» EXERCISE MATERIAL
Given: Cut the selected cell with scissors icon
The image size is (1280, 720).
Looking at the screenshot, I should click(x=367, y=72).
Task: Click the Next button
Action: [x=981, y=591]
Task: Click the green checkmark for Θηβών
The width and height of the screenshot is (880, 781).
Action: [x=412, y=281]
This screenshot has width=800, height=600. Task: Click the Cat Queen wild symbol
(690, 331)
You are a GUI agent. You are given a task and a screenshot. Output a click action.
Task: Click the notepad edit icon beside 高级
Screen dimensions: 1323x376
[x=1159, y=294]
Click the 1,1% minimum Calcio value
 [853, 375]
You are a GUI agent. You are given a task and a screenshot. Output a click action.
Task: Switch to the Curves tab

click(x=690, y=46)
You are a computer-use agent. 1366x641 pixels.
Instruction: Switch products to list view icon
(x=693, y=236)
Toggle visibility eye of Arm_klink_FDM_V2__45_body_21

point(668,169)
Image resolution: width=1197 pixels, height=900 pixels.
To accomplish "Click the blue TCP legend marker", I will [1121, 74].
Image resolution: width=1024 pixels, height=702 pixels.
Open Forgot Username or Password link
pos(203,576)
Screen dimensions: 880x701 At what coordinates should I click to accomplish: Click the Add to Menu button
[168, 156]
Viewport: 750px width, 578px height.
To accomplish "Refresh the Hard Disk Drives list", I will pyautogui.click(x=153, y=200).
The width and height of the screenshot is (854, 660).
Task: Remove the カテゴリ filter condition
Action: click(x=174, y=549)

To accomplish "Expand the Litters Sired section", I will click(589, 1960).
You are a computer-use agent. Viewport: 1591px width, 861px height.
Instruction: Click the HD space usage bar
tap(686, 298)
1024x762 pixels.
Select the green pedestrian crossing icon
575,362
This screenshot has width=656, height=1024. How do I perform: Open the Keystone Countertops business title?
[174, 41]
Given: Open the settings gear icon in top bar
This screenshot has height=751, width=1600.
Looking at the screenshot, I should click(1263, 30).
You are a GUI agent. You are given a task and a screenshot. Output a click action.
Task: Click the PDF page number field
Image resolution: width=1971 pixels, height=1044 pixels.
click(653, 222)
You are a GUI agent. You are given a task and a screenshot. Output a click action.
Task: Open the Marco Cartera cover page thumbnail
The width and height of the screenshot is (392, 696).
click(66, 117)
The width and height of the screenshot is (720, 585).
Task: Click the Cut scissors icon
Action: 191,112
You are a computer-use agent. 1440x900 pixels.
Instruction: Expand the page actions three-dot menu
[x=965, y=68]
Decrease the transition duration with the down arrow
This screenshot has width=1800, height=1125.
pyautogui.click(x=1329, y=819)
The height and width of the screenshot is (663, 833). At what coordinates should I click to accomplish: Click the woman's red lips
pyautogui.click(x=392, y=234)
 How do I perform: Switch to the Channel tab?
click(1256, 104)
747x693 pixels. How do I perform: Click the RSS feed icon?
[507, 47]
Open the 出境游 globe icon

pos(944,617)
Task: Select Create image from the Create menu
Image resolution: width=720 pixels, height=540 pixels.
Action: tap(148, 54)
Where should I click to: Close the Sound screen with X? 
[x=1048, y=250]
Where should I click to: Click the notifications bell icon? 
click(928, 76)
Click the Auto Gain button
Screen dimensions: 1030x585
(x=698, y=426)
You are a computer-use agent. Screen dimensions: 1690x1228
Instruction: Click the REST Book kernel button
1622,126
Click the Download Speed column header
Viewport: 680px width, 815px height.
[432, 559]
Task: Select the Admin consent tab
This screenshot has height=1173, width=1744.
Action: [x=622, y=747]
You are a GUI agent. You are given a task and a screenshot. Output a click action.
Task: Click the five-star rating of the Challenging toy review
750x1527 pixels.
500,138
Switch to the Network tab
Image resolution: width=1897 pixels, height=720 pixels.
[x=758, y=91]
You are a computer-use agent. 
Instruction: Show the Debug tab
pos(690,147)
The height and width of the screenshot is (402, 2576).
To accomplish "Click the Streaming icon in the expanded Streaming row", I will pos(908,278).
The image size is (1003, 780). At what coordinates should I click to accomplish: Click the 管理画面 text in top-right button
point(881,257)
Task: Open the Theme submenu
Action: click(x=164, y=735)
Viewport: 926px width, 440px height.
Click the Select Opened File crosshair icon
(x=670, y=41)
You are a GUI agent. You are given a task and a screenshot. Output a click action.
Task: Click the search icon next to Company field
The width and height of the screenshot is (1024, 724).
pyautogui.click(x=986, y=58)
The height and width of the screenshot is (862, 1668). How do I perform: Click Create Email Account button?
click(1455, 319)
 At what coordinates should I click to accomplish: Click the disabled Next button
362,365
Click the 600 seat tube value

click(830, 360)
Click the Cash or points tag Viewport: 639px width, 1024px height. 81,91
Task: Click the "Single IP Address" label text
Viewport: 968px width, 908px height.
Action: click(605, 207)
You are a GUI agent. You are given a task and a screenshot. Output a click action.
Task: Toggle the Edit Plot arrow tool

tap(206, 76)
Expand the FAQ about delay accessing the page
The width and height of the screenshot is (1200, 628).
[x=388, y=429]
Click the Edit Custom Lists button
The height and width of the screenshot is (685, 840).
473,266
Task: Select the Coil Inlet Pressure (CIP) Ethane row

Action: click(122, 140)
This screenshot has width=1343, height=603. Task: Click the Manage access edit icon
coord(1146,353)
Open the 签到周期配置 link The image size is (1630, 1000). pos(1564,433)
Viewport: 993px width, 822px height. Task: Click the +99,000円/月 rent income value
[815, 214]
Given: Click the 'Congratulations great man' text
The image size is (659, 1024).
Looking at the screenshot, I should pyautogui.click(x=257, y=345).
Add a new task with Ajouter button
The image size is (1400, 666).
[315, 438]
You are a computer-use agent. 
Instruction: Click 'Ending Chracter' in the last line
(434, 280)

» TASK DIRECTIONS
Would you print exactly, and only, the lines of the data above from the line with "Screen dimensions: 1323x376" through the line with "Viewport: 750px width, 578px height.", inclusive?

» RESPONSE TO THE EXERCISE
Screen dimensions: 1323x376
[x=1159, y=294]
Click the 1,1% minimum Calcio value
 [853, 375]
You are a GUI agent. You are given a task and a screenshot. Output a click action.
Task: Switch to the Curves tab

click(x=690, y=46)
You are a computer-use agent. 1366x641 pixels.
Instruction: Switch products to list view icon
(x=693, y=236)
Toggle visibility eye of Arm_klink_FDM_V2__45_body_21

point(668,169)
Image resolution: width=1197 pixels, height=900 pixels.
To accomplish "Click the blue TCP legend marker", I will [1121, 74].
Image resolution: width=1024 pixels, height=702 pixels.
Open Forgot Username or Password link
pos(203,576)
Screen dimensions: 880x701 At what coordinates should I click to accomplish: Click the Add to Menu button
[168, 156]
Viewport: 750px width, 578px height.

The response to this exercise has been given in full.